== DATA FOR REVIEW ==
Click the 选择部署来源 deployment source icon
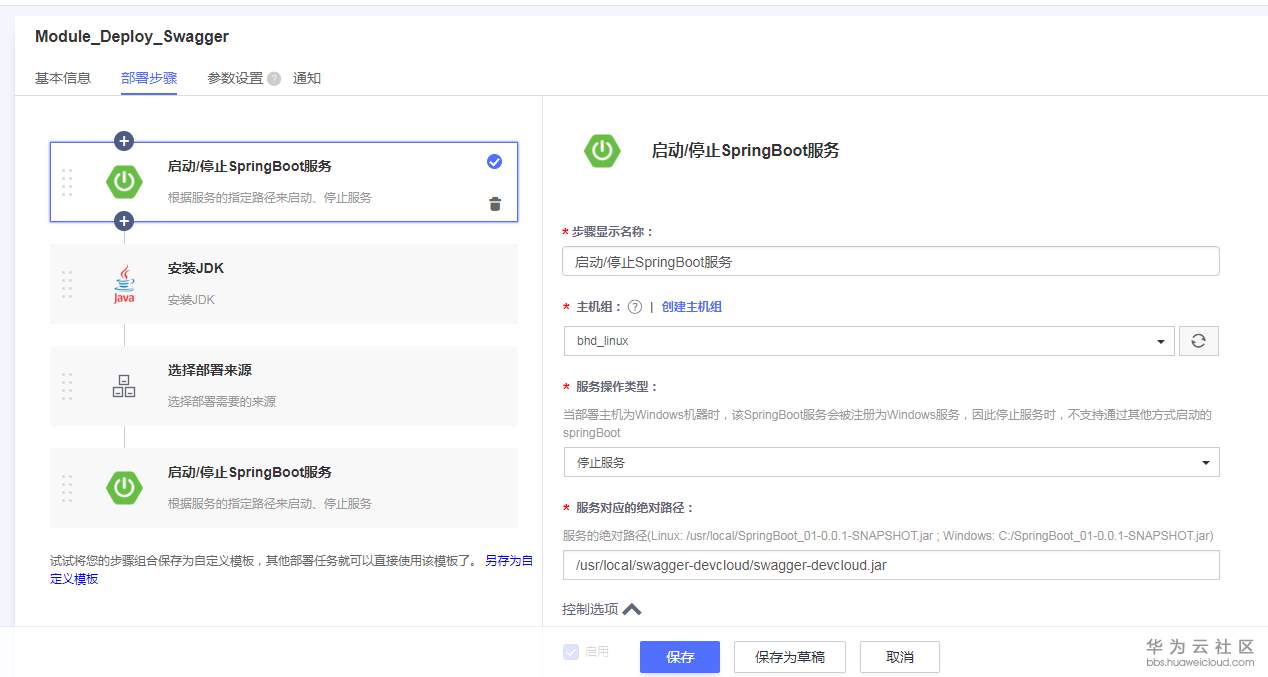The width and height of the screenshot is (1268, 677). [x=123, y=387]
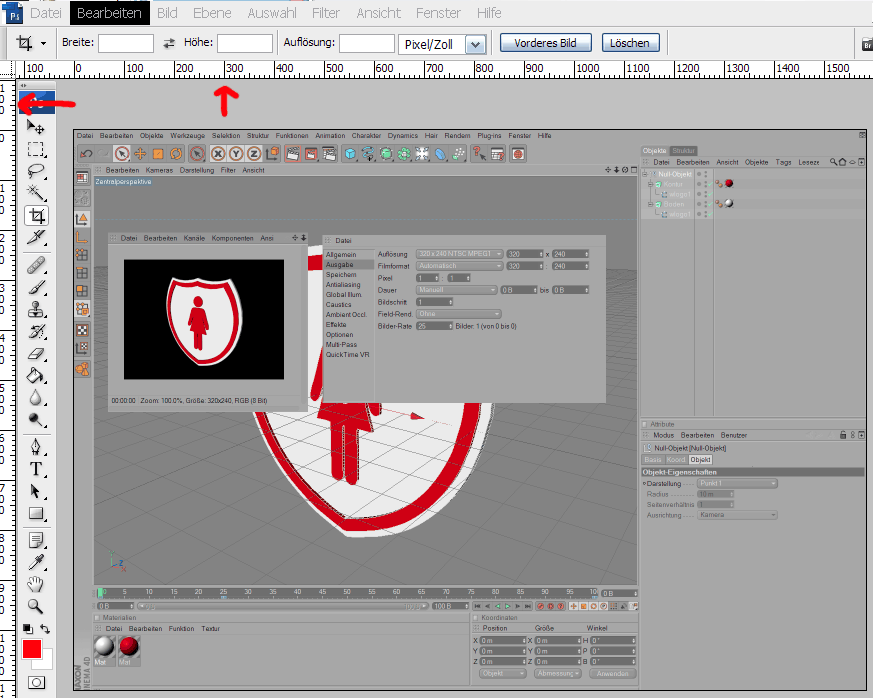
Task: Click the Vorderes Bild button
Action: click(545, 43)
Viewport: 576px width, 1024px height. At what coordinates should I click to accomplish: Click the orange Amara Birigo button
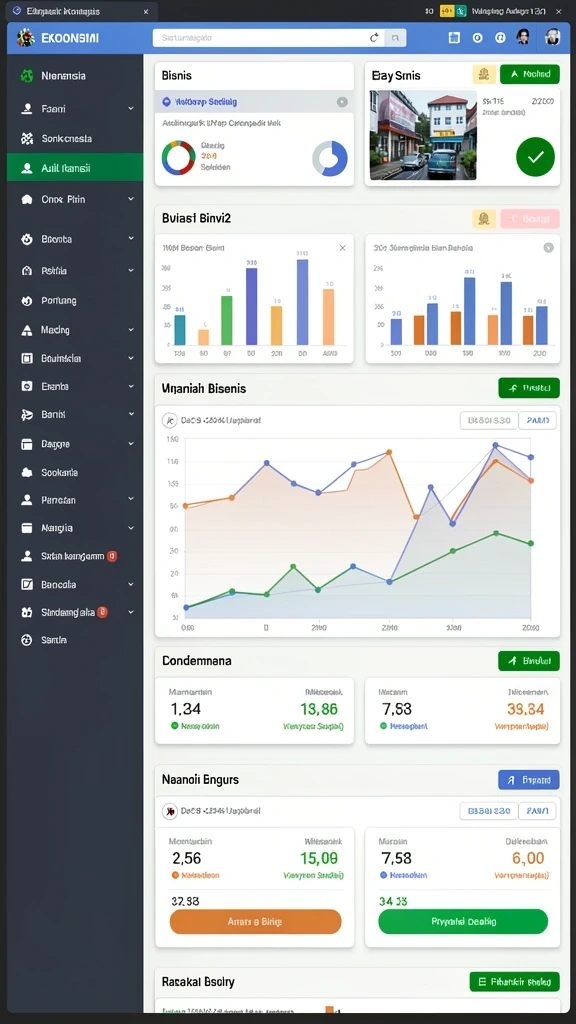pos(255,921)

== INSTRUCTIONS FOR THE TASK ==
Please reproduce verbatim the lines from the line with "Viewport: 576px width, 1024px" through the final line of the listing, inclusive of both ends. Omit all pictures.

== SOLUTION TO THIS EXERCISE ==
Viewport: 576px width, 1024px height. At what coordinates should I click to accomplish: Click the orange Amara Birigo button
pos(255,921)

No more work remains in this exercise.